Figure 7. Loss of WRN function in MSI-H CRC causes severe chromosomal defects.

(A) MSS and MSI-H CRC cell lines were transfected with the indicated siRNAs. Mitotic chromosome spreads were prepared 72 hr after transfection and visualized by microscopy. Non-homologous radial formations are designated by arrows, breaks are labeled with asterisks. (B) Quantification of chromosomal defects observed in siRNA knock-down studies in MSS and MSI-H CRC lines and hTERT RPE-1 non-transformed cells. The status of chromosomal breaks of individual metaphase spreads was categorized into normal, 1–5 breaks or more than five breaks (n ≥ 28 spreads of two independently analyzed slides). Non-homologous radial formation was counted as two breaks.

Figure 7—figure supplement 1. Elevated levels of the DNA damage marker γ-H2AX upon loss of WRN function in MSI-H CRC cells.

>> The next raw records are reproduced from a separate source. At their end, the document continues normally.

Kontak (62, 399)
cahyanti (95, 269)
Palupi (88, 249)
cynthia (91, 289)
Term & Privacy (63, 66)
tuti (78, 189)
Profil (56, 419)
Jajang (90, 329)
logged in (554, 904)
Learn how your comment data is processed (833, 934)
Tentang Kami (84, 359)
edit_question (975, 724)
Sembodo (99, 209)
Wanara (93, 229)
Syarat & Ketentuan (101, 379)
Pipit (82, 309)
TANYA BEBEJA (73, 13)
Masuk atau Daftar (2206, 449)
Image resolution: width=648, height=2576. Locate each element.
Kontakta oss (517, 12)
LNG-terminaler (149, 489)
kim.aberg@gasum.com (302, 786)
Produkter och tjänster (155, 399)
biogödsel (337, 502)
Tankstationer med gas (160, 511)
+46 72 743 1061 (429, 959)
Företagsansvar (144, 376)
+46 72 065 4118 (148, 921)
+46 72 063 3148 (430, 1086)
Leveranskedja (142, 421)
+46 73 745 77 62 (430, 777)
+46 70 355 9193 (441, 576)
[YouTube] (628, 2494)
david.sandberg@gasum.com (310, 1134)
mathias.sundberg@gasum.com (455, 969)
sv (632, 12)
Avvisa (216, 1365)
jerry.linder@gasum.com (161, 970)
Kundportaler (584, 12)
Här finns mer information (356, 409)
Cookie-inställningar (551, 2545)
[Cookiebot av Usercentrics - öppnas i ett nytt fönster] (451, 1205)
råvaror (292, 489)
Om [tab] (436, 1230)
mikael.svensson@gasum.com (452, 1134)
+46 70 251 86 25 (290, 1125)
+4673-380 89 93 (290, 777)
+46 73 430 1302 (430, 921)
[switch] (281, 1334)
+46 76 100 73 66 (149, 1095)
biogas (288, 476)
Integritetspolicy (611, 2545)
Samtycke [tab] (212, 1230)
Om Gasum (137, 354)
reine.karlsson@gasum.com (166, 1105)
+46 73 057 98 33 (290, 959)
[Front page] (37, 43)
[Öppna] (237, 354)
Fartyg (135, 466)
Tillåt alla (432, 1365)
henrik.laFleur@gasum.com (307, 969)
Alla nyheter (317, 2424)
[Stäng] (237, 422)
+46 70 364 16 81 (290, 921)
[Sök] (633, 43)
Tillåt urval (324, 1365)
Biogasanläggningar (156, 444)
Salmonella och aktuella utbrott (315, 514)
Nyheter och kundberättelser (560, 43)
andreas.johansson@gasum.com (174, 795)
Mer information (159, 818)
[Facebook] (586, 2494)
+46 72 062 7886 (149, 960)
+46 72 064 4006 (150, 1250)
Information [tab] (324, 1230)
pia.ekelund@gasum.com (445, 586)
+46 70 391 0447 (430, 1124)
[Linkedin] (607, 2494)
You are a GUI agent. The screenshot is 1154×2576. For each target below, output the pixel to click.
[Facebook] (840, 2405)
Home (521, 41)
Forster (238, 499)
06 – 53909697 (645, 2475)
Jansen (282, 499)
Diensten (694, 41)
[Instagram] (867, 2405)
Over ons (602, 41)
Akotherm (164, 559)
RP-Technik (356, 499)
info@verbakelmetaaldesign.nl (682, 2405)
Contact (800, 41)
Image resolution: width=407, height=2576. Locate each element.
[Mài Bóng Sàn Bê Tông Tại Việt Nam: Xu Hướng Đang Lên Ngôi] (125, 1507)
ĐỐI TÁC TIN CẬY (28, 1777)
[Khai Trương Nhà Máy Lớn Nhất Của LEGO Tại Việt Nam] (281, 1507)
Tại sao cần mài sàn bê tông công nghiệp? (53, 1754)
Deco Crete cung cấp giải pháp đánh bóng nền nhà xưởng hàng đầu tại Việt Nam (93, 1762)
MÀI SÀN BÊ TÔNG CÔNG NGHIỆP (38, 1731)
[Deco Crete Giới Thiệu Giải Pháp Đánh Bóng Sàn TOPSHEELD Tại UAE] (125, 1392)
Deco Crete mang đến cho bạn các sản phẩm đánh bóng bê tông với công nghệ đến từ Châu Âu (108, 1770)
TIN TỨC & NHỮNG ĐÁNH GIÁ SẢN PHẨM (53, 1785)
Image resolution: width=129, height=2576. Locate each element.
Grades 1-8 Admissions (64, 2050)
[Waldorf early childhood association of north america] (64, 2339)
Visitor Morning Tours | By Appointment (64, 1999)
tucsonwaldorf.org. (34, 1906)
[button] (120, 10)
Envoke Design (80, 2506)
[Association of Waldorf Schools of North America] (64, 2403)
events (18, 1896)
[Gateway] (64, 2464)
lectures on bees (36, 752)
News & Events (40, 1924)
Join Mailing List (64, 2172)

(A) MSS and MSI-H CRC cell lines were transfected with the indicated siRNAs or treated with 5 µM etoposide. Immunofluorescence analysis was performed 72 hr after transfection or 24 hr post etoposide treatment. (B) Quantitative analysis of γ-H2AX mean nuclear intensities upon siRNA-mediated knock-down of WRN or etoposide treatment in MSS and MSI-H CRC lines and hTERT RPE-1 non-transformed cells. Data information: In (B), individual values and mean of two independent experiments (n ≥ 140 cells) are presented.